The eight artists from around the world taking part in the fourth Artes Mundi competition are all vying for this year’s top honours. This year the works, which are judged in May, are all based around the theme of the human condition.
Fernando Bryce’s painstaking Indian ink copies of media, including newspaper articles and posters, cast their eye over history, laying bare the power of propaganda. It’s interesting to notice what and who is absent in these pictures; it’s clear the media gives only a snapshot, reflecting only the voices of those with the power to make themselves heard.
Chen Chieh-jen’s films about the position of Taiwan in the world are haunting. The stories, which are among the strongest works displayed this year, include the wives of Thai men from China and their struggle to be accepted as citizens. The imagery is dark and mesmerising – their tales told against a background of motionless women, silent in protest.

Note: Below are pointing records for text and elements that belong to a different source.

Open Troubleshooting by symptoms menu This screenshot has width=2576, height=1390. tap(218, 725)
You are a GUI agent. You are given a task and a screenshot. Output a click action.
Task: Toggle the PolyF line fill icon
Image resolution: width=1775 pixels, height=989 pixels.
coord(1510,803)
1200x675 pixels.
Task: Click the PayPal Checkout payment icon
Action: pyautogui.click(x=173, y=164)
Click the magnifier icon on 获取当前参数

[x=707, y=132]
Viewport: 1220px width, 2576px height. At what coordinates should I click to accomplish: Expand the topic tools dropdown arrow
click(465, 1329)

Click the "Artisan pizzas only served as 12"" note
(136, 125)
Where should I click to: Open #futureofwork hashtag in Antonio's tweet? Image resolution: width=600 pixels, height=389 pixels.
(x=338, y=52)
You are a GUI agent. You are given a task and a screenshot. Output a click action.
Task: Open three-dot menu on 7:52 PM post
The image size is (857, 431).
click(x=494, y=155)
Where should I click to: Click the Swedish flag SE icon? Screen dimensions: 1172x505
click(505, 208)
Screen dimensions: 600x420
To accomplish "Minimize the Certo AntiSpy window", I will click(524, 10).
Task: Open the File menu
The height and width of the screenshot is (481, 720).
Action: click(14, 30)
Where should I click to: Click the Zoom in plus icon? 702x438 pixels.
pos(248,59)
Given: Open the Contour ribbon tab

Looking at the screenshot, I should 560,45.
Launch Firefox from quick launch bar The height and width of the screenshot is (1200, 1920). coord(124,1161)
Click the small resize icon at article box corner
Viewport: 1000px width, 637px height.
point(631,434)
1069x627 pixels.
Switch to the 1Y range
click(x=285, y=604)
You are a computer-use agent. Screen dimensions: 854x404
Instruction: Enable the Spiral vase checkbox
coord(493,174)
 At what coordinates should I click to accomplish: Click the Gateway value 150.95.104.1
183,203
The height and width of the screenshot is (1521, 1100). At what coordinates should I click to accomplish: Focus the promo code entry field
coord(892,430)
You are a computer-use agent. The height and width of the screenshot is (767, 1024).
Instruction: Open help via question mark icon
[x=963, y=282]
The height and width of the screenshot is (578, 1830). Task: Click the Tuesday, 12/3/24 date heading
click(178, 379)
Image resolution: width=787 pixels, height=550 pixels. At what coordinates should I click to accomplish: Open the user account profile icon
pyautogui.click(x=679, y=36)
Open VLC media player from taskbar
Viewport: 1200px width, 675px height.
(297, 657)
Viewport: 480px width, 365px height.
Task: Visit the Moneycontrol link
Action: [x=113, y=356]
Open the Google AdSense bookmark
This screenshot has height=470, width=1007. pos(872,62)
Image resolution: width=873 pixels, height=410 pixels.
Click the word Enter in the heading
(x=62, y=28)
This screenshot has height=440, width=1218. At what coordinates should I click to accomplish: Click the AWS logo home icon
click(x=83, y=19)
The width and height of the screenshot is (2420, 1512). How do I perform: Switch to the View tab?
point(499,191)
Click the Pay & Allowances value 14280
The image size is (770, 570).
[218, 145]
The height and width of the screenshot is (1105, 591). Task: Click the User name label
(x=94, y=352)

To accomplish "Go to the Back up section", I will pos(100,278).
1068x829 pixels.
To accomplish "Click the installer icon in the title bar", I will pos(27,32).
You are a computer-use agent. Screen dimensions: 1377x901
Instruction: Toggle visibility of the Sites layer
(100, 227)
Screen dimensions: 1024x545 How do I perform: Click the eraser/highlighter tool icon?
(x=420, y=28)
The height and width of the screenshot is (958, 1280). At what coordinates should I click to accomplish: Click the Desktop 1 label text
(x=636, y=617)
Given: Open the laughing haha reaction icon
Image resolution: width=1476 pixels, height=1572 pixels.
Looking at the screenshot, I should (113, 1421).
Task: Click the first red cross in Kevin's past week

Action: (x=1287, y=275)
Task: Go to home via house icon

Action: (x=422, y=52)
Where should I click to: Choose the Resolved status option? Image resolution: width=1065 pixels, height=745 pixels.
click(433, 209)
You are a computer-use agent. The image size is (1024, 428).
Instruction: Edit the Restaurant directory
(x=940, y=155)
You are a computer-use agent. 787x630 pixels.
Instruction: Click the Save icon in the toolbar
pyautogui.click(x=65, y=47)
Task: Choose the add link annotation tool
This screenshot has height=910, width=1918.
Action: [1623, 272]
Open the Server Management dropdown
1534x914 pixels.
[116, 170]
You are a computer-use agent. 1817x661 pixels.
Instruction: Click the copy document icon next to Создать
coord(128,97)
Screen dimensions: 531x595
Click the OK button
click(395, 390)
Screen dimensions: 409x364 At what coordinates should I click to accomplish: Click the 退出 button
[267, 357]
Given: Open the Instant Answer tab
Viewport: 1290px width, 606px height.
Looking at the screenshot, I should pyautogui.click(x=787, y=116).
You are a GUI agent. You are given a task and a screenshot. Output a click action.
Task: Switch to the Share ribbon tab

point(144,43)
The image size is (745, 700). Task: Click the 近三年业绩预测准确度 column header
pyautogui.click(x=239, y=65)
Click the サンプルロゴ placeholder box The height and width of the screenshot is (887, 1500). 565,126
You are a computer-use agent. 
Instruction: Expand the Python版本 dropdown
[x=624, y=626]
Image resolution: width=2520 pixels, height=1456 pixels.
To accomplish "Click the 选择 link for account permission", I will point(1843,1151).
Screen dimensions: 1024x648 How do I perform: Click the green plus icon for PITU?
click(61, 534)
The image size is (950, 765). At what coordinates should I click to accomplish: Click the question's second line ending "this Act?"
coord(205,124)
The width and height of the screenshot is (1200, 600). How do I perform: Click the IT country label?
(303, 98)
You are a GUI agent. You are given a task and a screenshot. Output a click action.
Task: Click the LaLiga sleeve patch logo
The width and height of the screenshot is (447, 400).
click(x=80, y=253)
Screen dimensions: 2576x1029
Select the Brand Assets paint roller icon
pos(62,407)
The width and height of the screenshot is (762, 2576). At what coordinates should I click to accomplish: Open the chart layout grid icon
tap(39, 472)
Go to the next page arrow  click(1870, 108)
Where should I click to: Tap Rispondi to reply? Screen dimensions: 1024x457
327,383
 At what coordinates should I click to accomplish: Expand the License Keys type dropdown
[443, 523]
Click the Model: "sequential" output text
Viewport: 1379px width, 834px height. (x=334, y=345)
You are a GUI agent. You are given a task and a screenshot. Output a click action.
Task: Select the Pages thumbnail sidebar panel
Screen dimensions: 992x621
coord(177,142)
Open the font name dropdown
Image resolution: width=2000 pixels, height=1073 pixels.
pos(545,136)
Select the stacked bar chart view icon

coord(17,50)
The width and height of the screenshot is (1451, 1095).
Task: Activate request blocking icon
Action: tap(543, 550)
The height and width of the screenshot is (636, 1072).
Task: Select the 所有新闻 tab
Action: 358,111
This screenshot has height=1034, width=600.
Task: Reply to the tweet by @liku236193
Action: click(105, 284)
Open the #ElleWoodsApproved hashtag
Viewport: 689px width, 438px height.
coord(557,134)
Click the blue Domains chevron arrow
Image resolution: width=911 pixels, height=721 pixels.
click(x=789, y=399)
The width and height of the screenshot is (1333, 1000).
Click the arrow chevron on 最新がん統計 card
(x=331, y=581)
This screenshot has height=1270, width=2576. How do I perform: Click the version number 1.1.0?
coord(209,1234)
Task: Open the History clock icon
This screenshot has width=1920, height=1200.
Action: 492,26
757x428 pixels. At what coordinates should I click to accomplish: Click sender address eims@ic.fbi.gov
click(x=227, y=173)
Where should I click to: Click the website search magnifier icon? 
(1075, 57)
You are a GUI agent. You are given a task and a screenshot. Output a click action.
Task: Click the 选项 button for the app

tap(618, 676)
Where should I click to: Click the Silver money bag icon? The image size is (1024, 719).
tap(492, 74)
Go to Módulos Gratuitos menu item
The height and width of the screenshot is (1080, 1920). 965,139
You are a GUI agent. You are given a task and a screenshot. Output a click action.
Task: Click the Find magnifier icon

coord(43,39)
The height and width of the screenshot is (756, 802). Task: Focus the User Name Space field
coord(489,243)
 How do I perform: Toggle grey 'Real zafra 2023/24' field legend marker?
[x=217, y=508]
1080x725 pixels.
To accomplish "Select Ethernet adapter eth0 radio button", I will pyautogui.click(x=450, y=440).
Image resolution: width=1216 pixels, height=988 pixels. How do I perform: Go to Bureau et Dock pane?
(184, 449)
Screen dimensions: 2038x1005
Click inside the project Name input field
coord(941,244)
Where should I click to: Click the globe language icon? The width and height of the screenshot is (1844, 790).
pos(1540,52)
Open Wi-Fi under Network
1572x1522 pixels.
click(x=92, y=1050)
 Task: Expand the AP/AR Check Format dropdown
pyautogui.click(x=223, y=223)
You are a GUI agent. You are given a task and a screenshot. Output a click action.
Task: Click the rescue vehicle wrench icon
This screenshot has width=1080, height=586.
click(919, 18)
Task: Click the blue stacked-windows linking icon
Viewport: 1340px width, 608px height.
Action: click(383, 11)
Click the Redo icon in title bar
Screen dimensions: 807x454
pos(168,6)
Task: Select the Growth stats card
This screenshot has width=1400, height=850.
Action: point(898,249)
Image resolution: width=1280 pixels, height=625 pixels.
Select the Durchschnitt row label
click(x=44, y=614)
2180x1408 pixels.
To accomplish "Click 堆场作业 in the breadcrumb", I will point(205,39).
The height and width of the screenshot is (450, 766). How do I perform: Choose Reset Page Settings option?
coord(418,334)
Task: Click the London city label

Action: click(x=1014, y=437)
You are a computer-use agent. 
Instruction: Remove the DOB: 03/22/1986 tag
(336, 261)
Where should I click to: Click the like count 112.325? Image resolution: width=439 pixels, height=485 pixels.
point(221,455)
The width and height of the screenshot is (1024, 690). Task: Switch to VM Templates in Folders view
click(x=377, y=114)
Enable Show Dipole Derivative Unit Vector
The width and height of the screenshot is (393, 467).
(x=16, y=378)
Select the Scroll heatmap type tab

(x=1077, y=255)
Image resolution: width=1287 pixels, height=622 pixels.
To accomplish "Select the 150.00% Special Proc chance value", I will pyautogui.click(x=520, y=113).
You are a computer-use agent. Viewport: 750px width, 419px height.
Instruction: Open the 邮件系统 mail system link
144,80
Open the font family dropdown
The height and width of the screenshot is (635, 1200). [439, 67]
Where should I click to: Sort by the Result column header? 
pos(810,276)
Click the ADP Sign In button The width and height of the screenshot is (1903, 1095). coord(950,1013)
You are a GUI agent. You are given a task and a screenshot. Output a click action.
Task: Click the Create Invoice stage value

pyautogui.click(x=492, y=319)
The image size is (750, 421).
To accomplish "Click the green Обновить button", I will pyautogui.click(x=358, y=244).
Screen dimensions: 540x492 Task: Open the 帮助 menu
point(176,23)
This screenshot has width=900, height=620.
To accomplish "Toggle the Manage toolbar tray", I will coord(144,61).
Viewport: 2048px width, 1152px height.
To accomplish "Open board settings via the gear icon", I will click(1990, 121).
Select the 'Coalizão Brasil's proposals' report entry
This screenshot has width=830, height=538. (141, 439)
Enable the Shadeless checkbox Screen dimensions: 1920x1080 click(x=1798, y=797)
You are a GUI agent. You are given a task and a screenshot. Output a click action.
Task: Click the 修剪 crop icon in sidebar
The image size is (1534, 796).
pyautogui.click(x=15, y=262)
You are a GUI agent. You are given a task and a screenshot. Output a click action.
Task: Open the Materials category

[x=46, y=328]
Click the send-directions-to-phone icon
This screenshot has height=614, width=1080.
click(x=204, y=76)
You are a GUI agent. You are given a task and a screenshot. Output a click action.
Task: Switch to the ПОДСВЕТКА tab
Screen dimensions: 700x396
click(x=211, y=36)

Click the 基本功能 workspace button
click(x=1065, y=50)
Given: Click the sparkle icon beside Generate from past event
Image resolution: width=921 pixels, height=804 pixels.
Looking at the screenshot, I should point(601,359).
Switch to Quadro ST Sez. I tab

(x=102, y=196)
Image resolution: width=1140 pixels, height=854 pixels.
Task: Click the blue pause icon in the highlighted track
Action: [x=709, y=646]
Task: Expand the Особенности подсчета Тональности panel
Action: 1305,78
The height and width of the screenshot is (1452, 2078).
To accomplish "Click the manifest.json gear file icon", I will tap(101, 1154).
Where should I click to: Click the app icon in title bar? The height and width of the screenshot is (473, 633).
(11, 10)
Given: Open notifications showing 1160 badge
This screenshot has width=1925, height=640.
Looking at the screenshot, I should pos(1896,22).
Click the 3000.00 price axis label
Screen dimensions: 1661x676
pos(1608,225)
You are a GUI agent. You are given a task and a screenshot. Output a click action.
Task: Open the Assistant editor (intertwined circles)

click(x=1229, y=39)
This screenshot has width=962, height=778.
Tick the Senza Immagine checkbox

After the gloom, it is refreshing to step around the corner and lay eyes on Gulnara Kasmalieva and Muratbek Djumaliev’s lively and engaging photographs capturing the fall of Communism in Krygyzstan. The country’s Silk Road route connects it with China and other parts of Europe and North Africa and the images feature a light, vibrant and rich set of characters.
Yael Bartana’s work on the formation of Jewish identity, is striking, particularly his Mur i Wieża (Wall and Tower). A serene group of people, seemingly oblivious to the walls and barbed wire being constructed around them, are shown learning Hebrew to Polish translations in central Warsaw.
The beauty of Olga Chernysheva’s work, which explores modern Russia, lies in the tiny details of everyday moments. A young boy struggles with his uncomfortable cadet uniform while a teenager climbs a pole aided by the men below who are struggling to help him.
The amount of footage displayed this year means the exhibition can be time demanding. Meanwhile, some of the concepts shown are sometimes difficult to grasp – Adrian Paci’s work about Albanian weddings is elusive.
This year’s Artes Mundi shortlist collates a very diverse set of works, but sadly Africa and Oceania are not represented. An engaging collection, albeit one that sometimes masks its deeper meanings (exhibition runs until June 6th).